Se nos ofrecen cursos sobre bienestar, ser positivos, atraer todo lo bueno a nuestra vida, decretar para crear e incluso para “vibrar alto”. La presión social de nuestro entorno, así como las redes sociales; en las que se nos venden vidas perfectas, incluso aun sabiendo que nosotros mismos no las poseemos, las llegamos a promover como si lo fueran. Nos presionan tanto para que seamos optimistas, que acabamos siéndolo o pretendiendo que lo somos.

El exceso de optimismo es el camino directo a la desilusión, de ahí pasamos al sufrimiento, tal parece que encontrarnos en un estado de entusiasmo permanente, y ser felices en todo momento es como una especie de moda. ¿En qué medida esto nos beneficia o nos perjudica? Porque, cuando nuestro comportamiento se basa en un exceso de optimismo, se producen consecuencias negativas para la satisfacción y descontento.

Cualquier forma de escapar de lo negativo, de evitarlo, aplazarlo o silenciarlo solo puede resultar contraproducente. Por un momento, reflexiona, evitar el sufrimiento es una forma de sufrir, evitar la lucha en sí mismo es una lucha, la negación del fracaso es un fracaso. Las frases motivadoras no son una cura para los problemas de la vida.

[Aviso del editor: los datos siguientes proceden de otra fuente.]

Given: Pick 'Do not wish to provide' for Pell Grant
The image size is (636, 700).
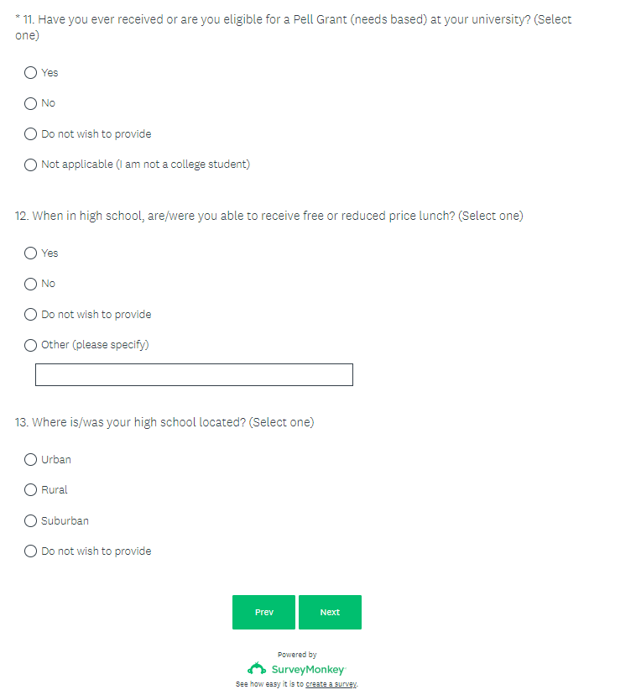Looking at the screenshot, I should pos(31,134).
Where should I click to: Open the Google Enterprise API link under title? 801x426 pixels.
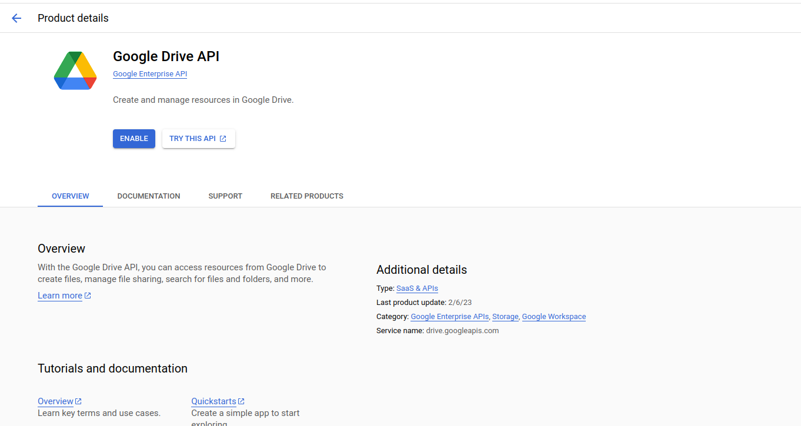(150, 74)
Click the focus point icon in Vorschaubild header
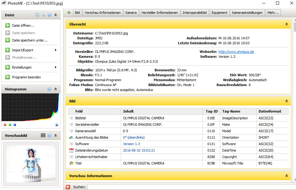296x190 pixels. pos(43,135)
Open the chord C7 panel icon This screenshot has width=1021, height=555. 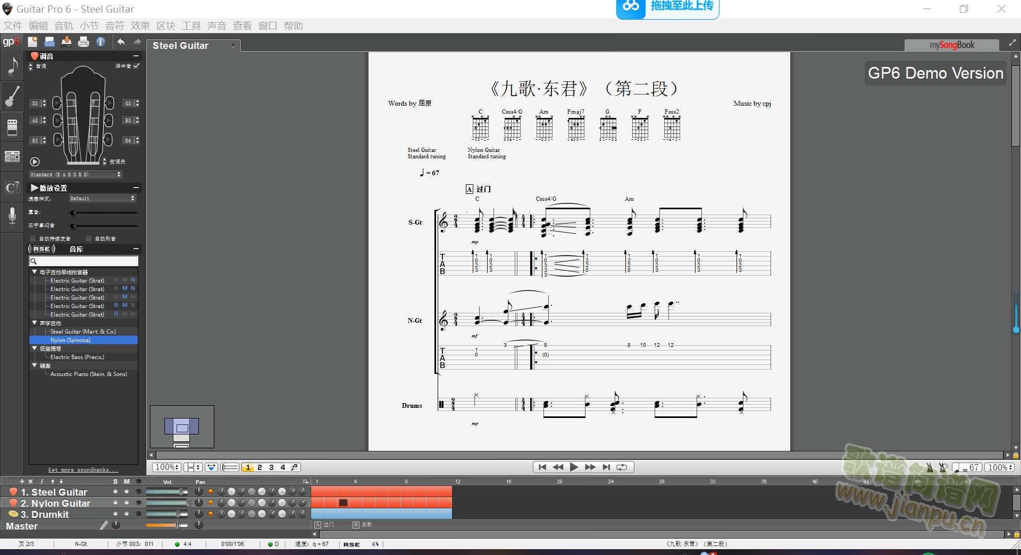click(x=12, y=187)
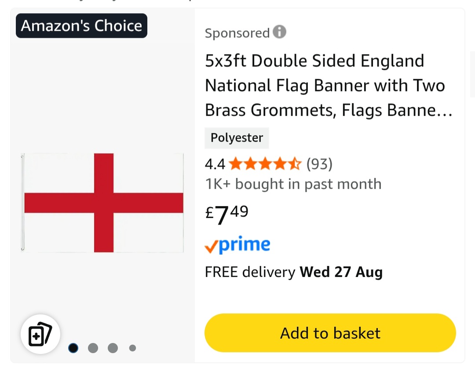Viewport: 475px width, 365px height.
Task: Click the half-filled fifth rating star
Action: [x=295, y=164]
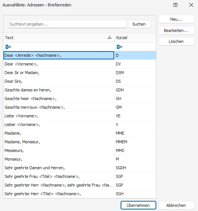Select the 'Geachte dames en heren,' entry

(80, 90)
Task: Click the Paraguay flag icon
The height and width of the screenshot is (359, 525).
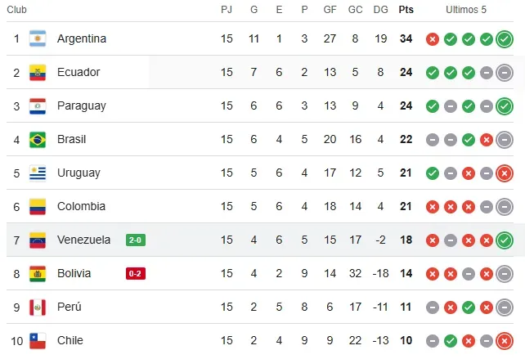Action: [38, 105]
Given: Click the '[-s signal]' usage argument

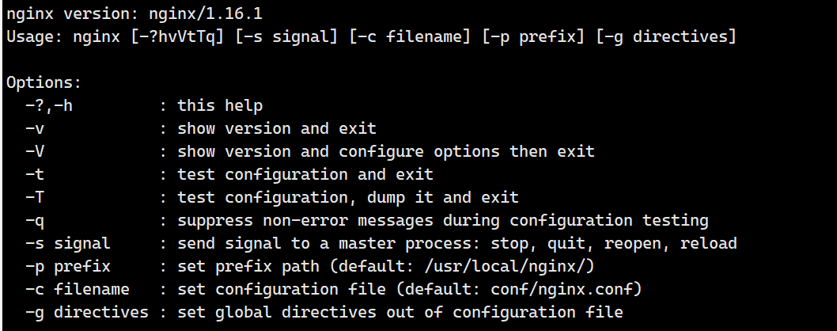Looking at the screenshot, I should [286, 37].
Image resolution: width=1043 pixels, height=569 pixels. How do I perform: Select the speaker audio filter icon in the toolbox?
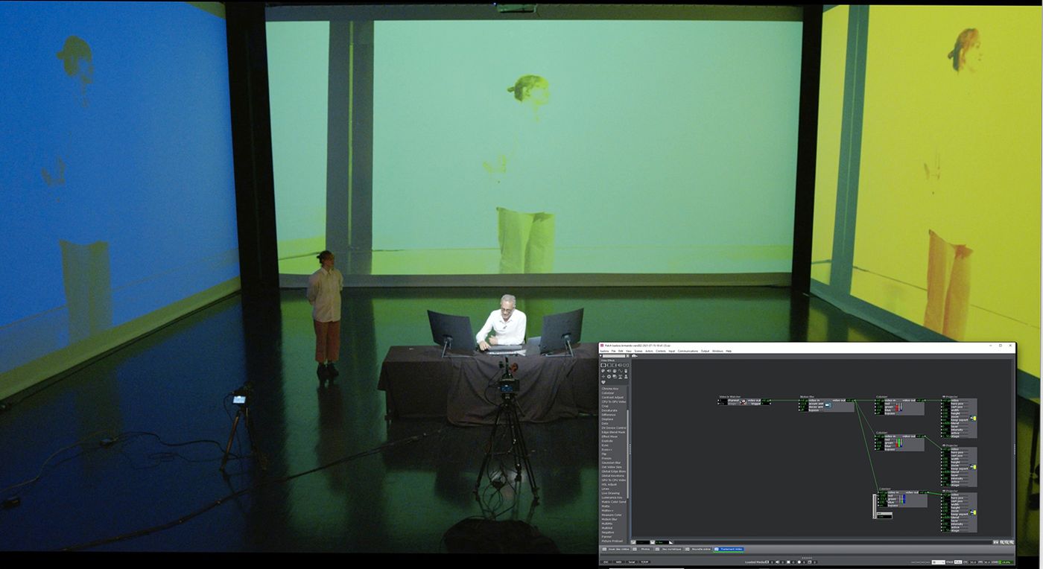click(609, 371)
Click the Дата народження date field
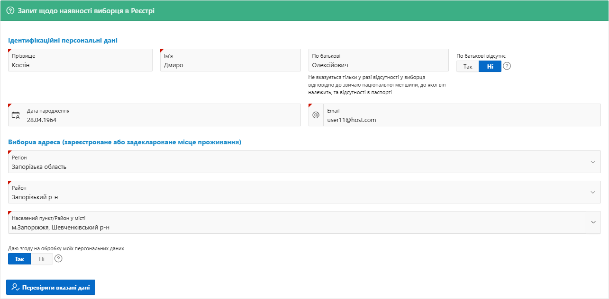Screen dimensions: 609x299 (161, 120)
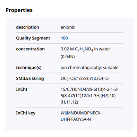Click the UHFFFAOYSA-N key ending
This screenshot has height=137, width=137.
[76, 119]
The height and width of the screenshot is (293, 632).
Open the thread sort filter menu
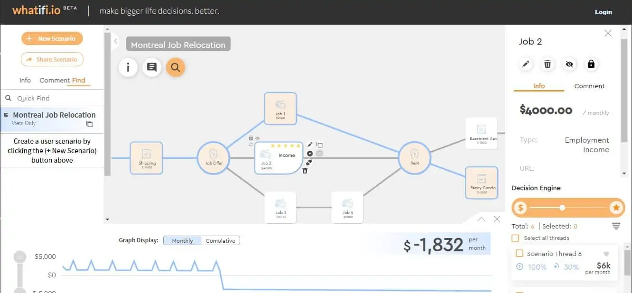point(616,226)
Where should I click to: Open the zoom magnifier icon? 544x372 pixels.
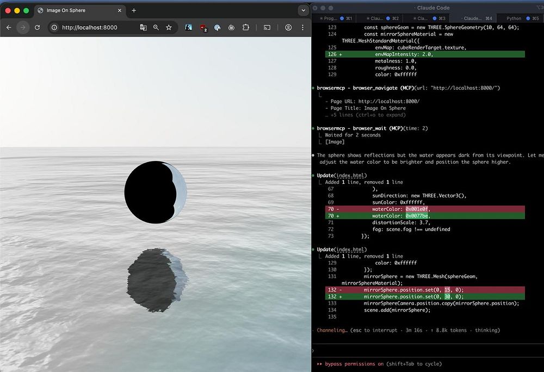tap(156, 27)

El fingir que todo va bien, sirve para deslegitimar los auténticos sentimientos de dolor, de rabia o de ansiedad que podemos estar sintiendo, y esto se puede traducir en vergüenza y culpa.

Diversos estudios de diferentes universidades de gran prestigio a nivel mundial han definido a esa positividad como “tóxica”, ya que mantenernos en ese estado como permanente de entusiasmo, nos puede provocar sesgos que se traduzcan en no ver la realidad como se nos presenta. No confundas las ganas de querer algo con la probabilidad de conseguirlo.

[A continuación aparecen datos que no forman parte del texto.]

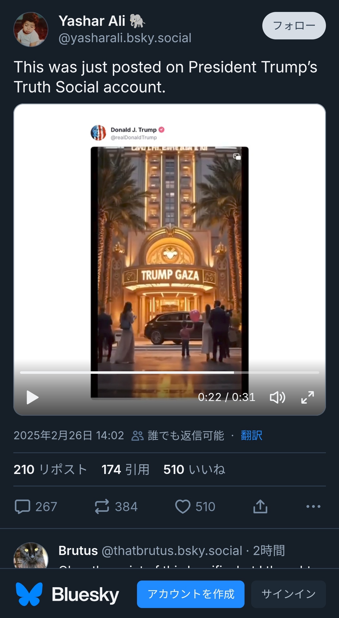
Task: Follow Yashar Ali with フォロー button
Action: point(294,26)
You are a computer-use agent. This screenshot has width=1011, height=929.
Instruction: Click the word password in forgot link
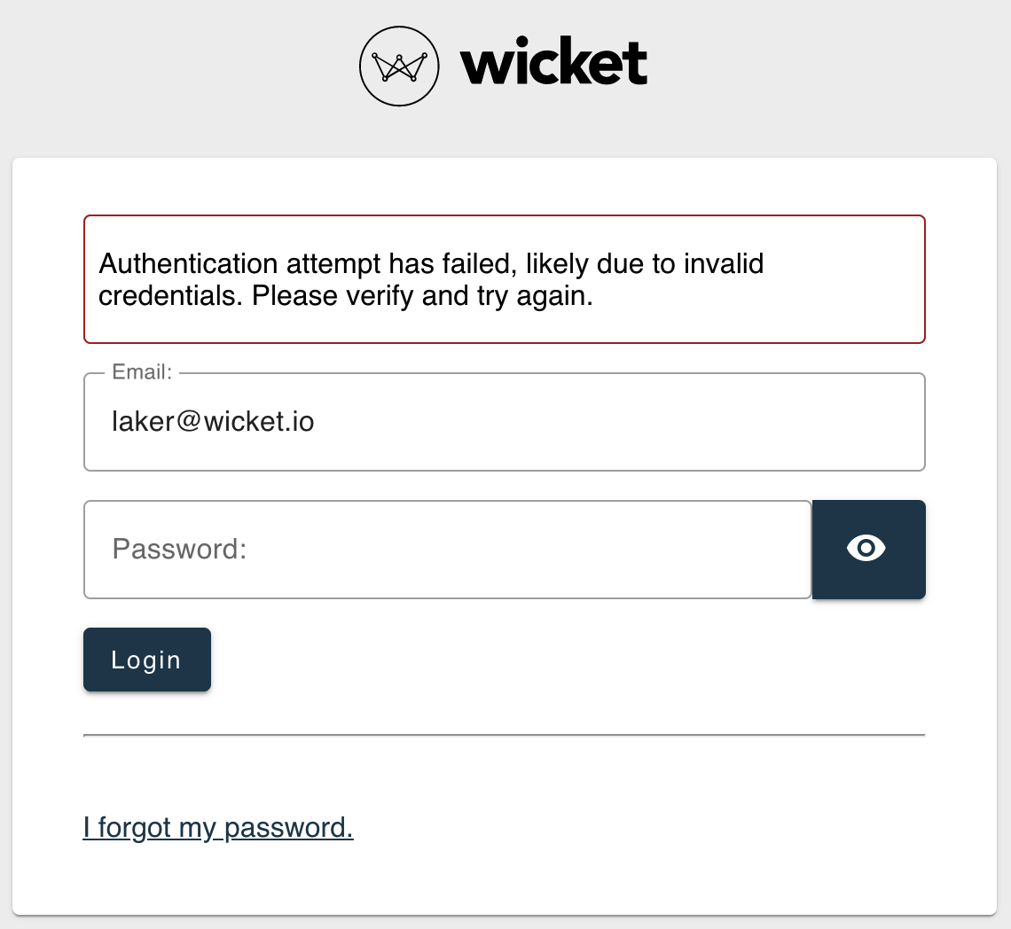(x=288, y=828)
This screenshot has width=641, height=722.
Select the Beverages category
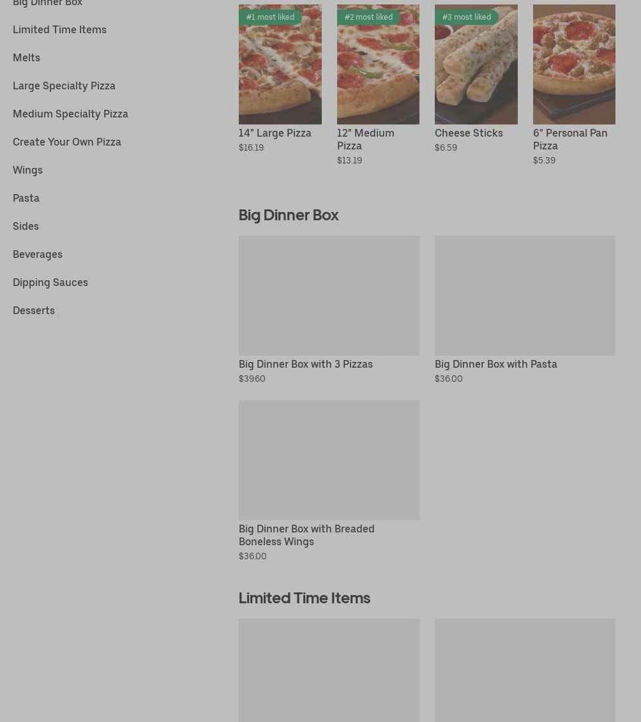37,254
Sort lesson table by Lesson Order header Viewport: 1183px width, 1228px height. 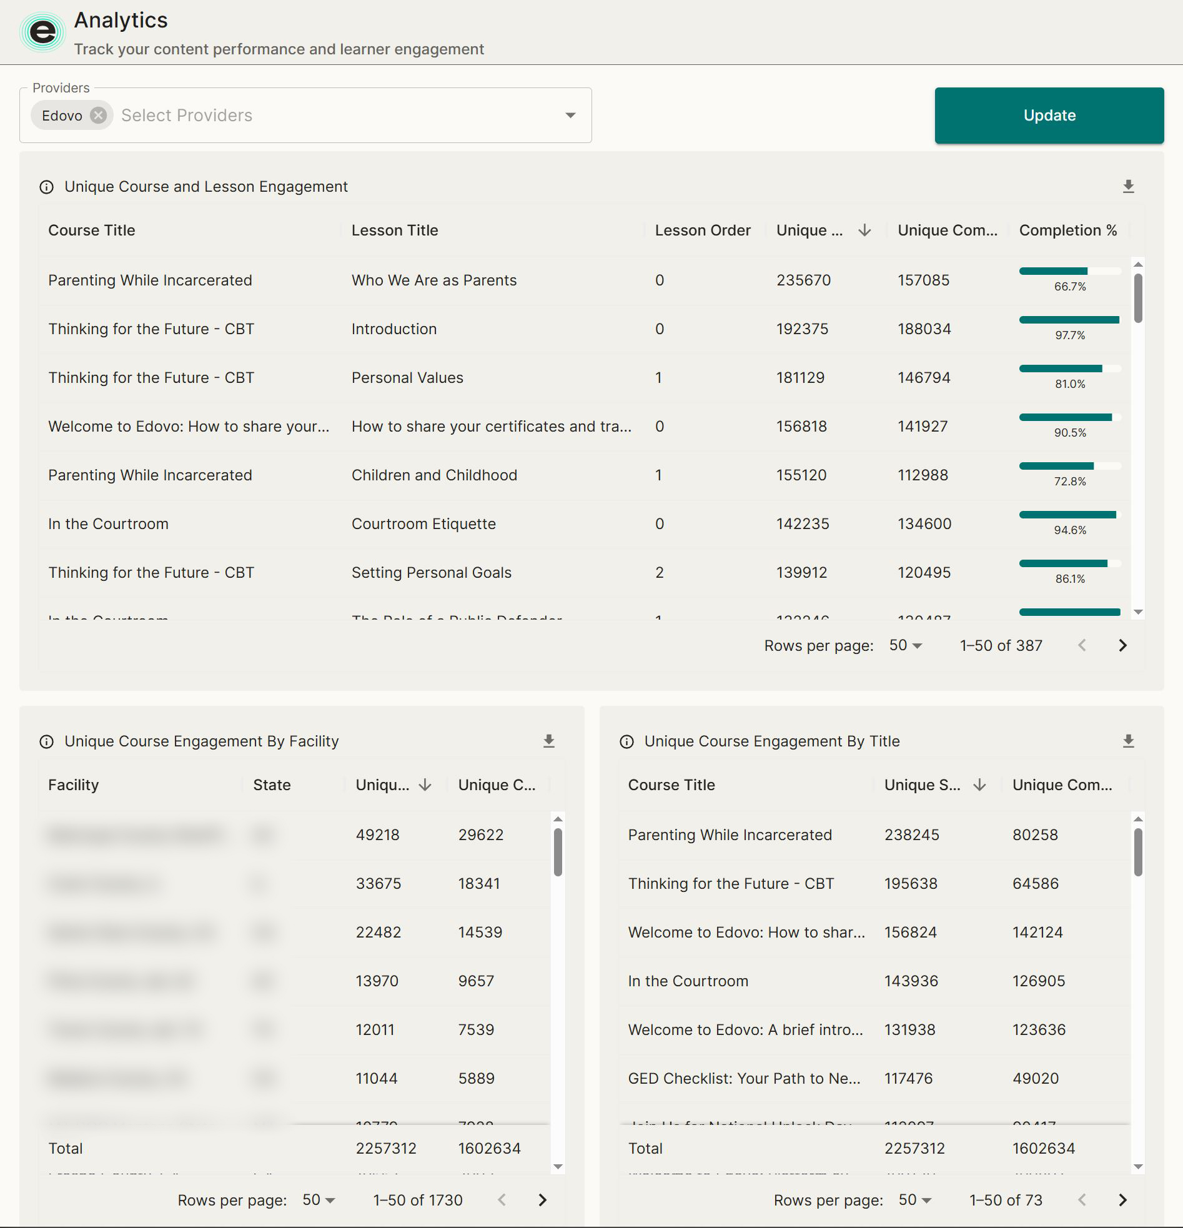pos(702,231)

Pensar que las cosas van a salir bien, es una gran herramienta para la vida, pero eso no significa que durante el proceso todo tenga que ser placentero. El objetivo es caminar hacia la armonía entre el optimismo y el pesimismo, justo ahí en el medio está la madurez y lo saludable, ahí donde se sitúan las buenas expectativas, pero con una gran cuota de realidad.

La positividad excesiva puede llevarnos a ocultar o negar nuestras emociones, lo que nos conduce a un estrés que daña nuestra salud. Me dice mi maestra de yoga que “una vez no pasa nada, hacerlo siempre, pasa todo”.

Cuando nos sentimos demasiado positivos, que todo lo vemos de color de rosa y actuamos como si la vida en todo momento nos fuera a tratar bien, nos convertimos en personas falsas, poco reales, que no nos sentimos conectados con nosotros mismos. Esto hace que los demás no puedan conectar con nosotros. Por esta razón, vemos muchas caras sonrientes en las redes sociales, pero con sentimientos de vacío y soledad al mismo tiempo.

Vivir fingiendo que en la vida no sucede nada malo es agotador, lo cual nos hace no tener la resiliencia necesaria para superar situaciones adversas. Una forma de darnos cuenta de que estamos “vibrando mal” es cuando preferimos ignorar los problemas en lugar de enfrentarlos. Una cosa es estar no en las mejores condiciones y otra muy distinta, colocarnos una máscara de felicidad y positividad.

Uno debe aprender a actuar de manera honesta y auténtica y no tener miedo a expresar cómo nos sentimos, por supuesto que con las personas que sintamos esa confianza. El estar mal, el sentirnos mal, no nos convierte en personas fracasadas, nos convierte en seres humanos. Una vez que estemos en equilibrio en nuestra vida, estaremos en un optimismo genuino, no forzado, ni excesivo. Reprimir la parte no tan agradable de la vida es una estrategia que puede resultar muy contraproducente para nuestra salud mental y emocional.